[YOUR OBJECTIVE]
Go through the data and retrieve each line that includes the string "navigation".

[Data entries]
+++

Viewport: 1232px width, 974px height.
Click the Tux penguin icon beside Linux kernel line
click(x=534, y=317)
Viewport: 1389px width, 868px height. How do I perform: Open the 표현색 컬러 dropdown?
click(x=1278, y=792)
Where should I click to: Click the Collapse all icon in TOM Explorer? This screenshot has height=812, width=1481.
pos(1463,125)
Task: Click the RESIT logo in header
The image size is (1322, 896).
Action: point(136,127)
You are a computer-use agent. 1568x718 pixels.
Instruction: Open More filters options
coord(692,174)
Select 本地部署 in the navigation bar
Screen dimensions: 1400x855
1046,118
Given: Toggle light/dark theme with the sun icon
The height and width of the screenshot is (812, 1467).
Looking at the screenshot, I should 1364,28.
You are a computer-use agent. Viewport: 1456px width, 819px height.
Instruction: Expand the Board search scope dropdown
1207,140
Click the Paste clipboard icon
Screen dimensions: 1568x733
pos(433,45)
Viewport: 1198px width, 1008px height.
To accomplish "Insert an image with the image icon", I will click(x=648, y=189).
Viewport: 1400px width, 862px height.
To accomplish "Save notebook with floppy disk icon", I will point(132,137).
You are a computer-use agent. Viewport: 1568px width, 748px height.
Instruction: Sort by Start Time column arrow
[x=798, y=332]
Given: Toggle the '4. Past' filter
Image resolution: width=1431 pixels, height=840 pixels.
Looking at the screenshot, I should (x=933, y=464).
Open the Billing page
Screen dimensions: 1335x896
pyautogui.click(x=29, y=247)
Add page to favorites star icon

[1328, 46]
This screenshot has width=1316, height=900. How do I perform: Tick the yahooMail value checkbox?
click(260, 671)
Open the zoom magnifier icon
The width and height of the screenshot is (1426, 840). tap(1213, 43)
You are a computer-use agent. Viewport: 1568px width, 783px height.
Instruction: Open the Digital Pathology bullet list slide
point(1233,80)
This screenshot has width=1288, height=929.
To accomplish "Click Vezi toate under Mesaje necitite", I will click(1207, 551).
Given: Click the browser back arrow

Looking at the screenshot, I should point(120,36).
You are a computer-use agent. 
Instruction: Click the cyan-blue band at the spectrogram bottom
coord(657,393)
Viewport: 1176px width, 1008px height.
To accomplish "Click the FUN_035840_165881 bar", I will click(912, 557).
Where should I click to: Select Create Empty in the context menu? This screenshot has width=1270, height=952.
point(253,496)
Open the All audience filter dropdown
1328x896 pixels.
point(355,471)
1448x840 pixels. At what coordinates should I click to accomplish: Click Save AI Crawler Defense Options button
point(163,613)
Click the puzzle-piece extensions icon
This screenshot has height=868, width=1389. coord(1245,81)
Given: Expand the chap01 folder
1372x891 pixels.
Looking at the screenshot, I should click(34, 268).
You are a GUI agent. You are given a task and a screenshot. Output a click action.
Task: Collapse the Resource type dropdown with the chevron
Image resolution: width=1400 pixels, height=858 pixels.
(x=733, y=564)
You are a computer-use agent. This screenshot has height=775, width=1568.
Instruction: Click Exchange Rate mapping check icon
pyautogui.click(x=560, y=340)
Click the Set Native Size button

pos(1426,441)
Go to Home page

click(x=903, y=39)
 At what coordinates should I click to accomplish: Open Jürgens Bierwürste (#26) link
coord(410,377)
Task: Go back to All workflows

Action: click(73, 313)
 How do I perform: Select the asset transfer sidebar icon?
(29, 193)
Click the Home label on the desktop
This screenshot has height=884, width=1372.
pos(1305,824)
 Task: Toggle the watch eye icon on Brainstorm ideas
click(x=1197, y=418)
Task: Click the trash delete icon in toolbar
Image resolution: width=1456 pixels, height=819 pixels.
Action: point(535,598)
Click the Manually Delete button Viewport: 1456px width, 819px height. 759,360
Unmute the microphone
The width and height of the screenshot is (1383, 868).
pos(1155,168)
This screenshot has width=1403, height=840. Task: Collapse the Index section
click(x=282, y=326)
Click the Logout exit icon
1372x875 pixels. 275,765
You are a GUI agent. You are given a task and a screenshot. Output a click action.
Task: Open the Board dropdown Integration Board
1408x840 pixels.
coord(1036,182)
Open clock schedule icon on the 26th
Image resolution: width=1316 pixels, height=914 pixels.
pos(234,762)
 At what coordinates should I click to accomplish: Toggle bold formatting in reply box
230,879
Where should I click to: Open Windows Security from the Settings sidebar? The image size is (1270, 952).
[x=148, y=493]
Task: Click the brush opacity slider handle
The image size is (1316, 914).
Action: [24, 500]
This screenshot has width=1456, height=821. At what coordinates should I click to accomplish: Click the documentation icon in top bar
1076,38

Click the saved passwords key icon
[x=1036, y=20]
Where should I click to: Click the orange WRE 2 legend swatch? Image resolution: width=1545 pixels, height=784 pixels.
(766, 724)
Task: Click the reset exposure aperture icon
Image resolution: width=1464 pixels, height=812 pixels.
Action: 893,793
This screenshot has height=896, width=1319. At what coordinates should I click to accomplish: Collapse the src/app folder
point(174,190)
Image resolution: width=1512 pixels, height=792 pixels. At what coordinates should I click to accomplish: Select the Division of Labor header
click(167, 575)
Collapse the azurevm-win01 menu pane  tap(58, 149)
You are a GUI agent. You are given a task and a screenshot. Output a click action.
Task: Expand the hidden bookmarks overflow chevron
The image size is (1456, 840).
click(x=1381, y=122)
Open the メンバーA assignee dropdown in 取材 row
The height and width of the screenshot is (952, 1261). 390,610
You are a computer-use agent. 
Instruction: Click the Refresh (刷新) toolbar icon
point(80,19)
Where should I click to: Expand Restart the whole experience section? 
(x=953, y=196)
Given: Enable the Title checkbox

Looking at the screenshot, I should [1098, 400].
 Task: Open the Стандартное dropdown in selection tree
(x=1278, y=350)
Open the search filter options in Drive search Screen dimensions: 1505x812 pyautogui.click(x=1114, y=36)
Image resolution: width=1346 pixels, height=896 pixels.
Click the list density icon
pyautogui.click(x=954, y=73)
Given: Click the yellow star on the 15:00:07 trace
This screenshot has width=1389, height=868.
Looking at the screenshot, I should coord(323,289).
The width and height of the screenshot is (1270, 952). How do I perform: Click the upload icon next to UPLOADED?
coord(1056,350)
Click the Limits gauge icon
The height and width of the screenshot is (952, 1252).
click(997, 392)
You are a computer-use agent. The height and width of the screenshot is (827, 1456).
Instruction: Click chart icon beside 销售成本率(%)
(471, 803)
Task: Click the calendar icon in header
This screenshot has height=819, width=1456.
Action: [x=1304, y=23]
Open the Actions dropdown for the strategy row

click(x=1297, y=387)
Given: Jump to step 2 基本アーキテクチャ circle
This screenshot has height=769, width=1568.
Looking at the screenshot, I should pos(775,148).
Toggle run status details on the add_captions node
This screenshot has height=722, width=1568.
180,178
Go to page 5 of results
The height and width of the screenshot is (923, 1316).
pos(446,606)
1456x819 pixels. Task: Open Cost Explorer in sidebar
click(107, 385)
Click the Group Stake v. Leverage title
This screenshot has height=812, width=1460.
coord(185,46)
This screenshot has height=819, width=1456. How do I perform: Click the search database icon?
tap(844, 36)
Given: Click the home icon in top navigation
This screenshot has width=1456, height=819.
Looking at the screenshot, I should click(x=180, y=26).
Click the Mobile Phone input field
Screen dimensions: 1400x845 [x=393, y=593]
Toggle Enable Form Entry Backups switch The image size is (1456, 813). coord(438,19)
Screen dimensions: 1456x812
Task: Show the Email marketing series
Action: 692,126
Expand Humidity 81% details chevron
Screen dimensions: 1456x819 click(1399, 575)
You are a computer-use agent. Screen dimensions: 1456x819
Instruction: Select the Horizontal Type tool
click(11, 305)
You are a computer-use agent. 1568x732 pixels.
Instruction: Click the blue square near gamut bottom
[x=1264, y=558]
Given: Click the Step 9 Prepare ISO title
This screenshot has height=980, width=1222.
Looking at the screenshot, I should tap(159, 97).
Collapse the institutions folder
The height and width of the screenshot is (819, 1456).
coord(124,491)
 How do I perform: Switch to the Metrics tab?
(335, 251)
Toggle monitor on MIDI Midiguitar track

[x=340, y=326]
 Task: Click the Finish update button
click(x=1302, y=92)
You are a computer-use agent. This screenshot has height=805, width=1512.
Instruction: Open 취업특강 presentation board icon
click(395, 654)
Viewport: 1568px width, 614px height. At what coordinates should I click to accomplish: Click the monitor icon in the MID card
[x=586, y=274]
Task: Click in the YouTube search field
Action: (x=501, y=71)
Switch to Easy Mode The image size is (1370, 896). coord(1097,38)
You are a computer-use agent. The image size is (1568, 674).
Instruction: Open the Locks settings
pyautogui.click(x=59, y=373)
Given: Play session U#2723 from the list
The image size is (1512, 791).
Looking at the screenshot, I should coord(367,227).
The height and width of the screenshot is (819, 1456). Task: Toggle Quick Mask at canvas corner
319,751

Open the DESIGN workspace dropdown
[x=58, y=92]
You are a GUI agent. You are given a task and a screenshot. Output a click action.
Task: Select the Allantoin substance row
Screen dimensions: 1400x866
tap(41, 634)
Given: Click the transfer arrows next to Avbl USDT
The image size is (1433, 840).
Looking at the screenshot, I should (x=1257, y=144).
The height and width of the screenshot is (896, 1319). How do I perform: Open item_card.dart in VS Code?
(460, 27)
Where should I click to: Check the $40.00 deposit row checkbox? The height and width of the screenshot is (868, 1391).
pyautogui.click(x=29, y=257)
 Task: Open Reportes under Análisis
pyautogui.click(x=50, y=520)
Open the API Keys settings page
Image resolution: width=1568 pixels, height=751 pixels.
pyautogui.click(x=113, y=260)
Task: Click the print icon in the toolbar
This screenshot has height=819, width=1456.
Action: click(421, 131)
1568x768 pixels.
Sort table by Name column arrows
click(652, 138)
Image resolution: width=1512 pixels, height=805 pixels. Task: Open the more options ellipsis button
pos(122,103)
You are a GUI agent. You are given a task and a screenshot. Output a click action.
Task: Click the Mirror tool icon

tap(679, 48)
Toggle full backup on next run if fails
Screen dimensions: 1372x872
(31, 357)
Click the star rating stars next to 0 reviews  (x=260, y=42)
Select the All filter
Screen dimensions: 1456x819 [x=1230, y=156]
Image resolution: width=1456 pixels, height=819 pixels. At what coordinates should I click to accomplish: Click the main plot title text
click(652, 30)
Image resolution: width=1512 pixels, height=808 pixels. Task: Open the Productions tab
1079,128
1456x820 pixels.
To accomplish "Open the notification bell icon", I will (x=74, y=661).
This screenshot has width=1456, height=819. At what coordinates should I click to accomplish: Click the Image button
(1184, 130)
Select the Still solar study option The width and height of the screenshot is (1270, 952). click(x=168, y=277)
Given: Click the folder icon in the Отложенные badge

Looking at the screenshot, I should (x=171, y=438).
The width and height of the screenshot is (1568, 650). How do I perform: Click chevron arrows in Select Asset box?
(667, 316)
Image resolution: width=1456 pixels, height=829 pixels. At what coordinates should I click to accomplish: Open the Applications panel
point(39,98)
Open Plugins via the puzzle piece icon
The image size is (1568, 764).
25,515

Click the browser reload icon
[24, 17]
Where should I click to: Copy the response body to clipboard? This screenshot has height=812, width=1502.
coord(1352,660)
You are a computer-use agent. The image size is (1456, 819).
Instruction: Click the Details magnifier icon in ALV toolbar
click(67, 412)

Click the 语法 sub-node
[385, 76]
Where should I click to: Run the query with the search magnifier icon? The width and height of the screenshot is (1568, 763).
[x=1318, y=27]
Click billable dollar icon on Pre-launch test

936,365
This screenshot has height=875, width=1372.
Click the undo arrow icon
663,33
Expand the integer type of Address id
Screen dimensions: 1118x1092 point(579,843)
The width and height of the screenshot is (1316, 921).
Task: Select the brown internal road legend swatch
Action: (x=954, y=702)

+++

[RESULT FOR THIS TASK]
Select 本地部署 in the navigation bar
Given: Click the home icon in top navigation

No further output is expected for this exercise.